I am no less on edge than I was before. At least knowing she came, they can keep an eye on her from their end for me. Not that she’s ever not watched. As Danza’s daughter, she can walk away from the club all she wants, but she is always on our radar.

My physical therapy today is grueling. Desirae, my therapist, is pushing me hard. I swear the woman gets off on breaking people. Okay, that’s not entirely true. I have seen her with the elderly patients, and she’s a damn saint of tolerance with them. With me, though, she’s a tyrant. She has me lifting weights and working hard to get my body not only moving fluidly again, but back in shape.

After having the feeding tube for so long, I’ve had to live on protein shakes for a while to build up my tolerance to real food once again. Well, Desirae and her nutritionist have still been feeding that shit to me to feed my muscles, so she says. I swear, when I get out of here, I will be one happy motherfucker to never see protein powder or a milkshake again.

I stumble on my sprinting drill and land face first on the floor. Yelling out in frustration, I slam my fist down on the floor as I get ready to push myself up.
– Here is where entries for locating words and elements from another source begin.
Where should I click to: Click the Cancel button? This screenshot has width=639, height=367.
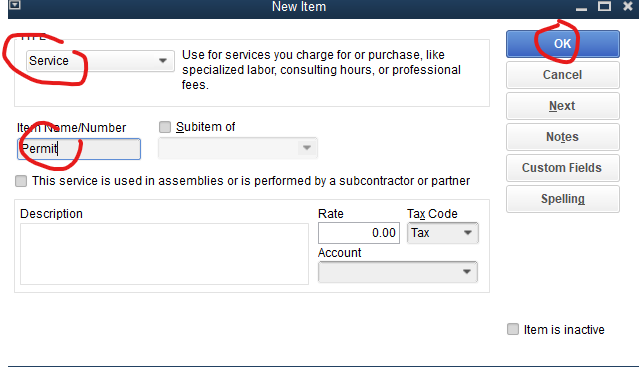[x=563, y=75]
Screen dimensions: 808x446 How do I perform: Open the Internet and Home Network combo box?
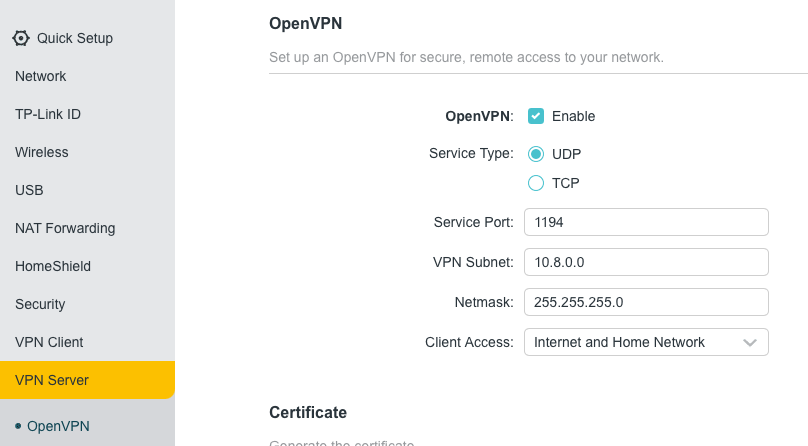coord(646,342)
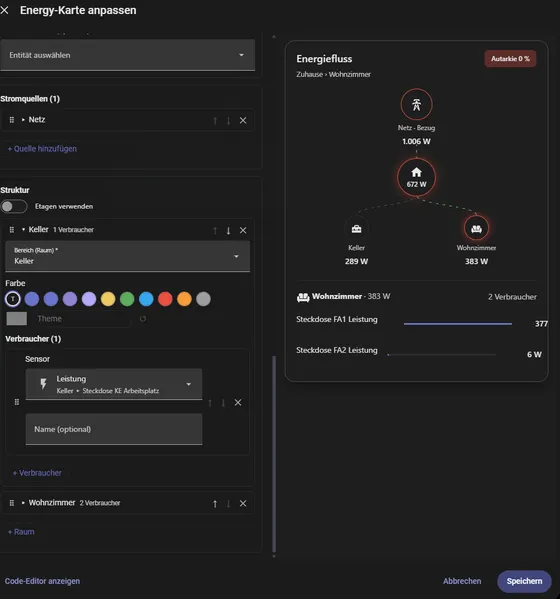
Task: Remove the Leistung sensor consumer
Action: pyautogui.click(x=238, y=402)
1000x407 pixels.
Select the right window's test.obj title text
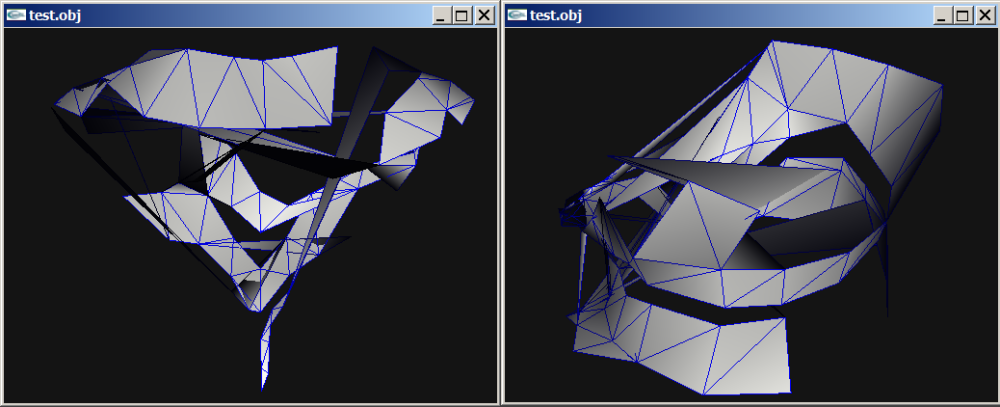(x=555, y=15)
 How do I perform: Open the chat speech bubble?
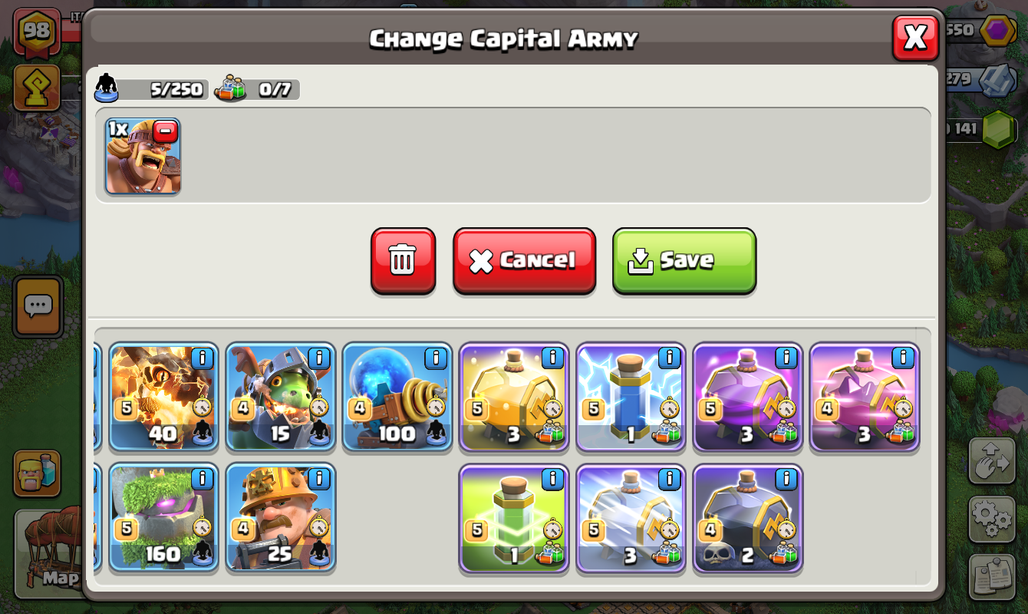pyautogui.click(x=38, y=306)
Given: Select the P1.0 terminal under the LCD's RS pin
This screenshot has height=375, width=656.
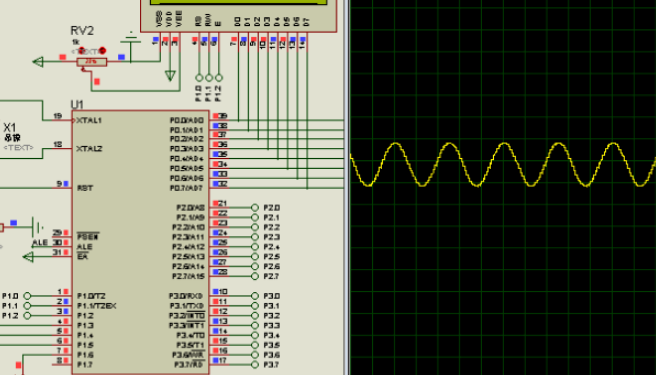Looking at the screenshot, I should [x=199, y=78].
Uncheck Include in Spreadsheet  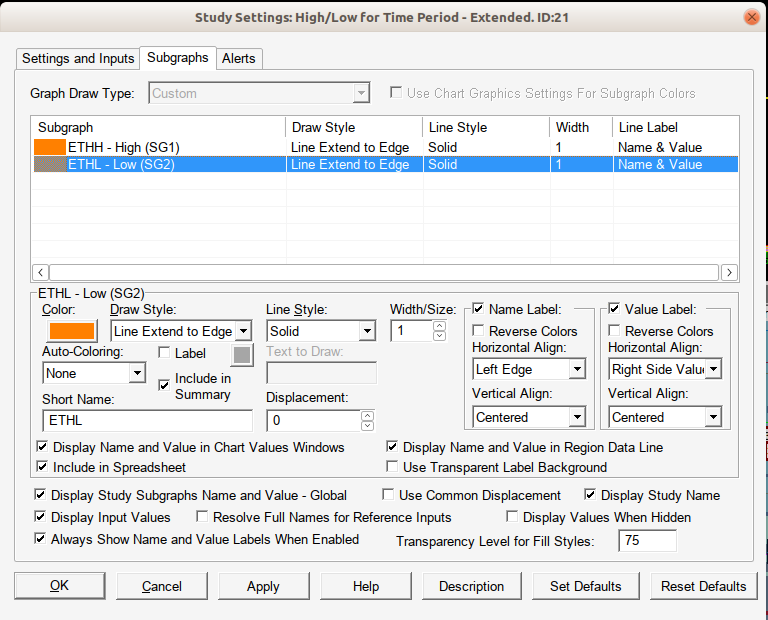pyautogui.click(x=42, y=467)
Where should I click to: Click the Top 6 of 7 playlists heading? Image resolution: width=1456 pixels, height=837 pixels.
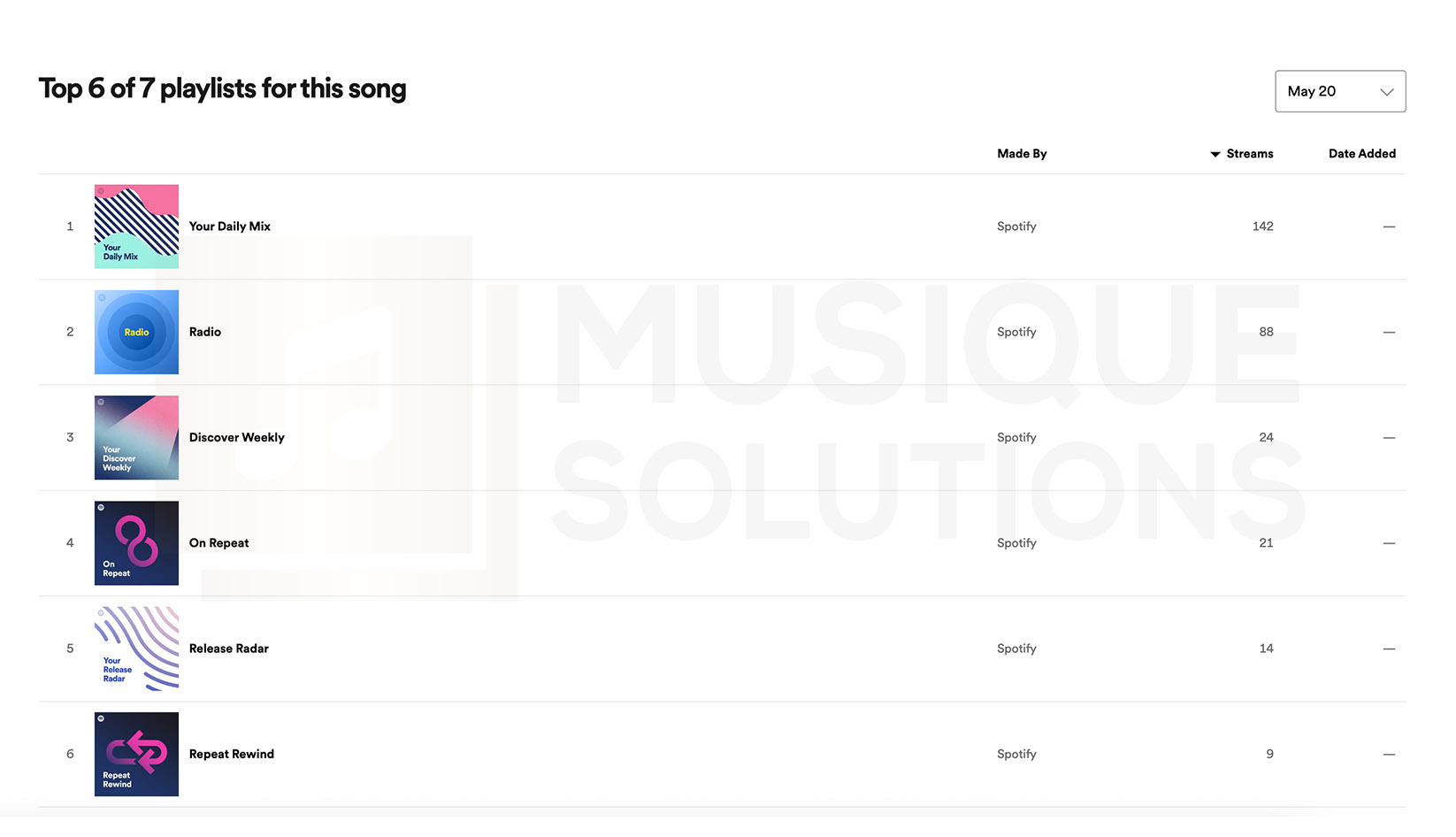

“Temper, temper. Oh, Tank—that’s what they call you—well, push through it, drive over it, whatever you need, use it and let’s blow this up!” Desirae yells while leaning over me.

Suzy fuckin’ sunshine and her pep talks. “Fuck off, D.”

“Uh-oh, did I hit a nerve?” she patronizes.

Looking up, I glare at her as I get to my feet. She doesn’t treat other patients like me at all. It works, though, the anger motivates me, and in the end, I finish the rest of my therapy strong. I’m still a little weak, but I’m ready to go the hell home.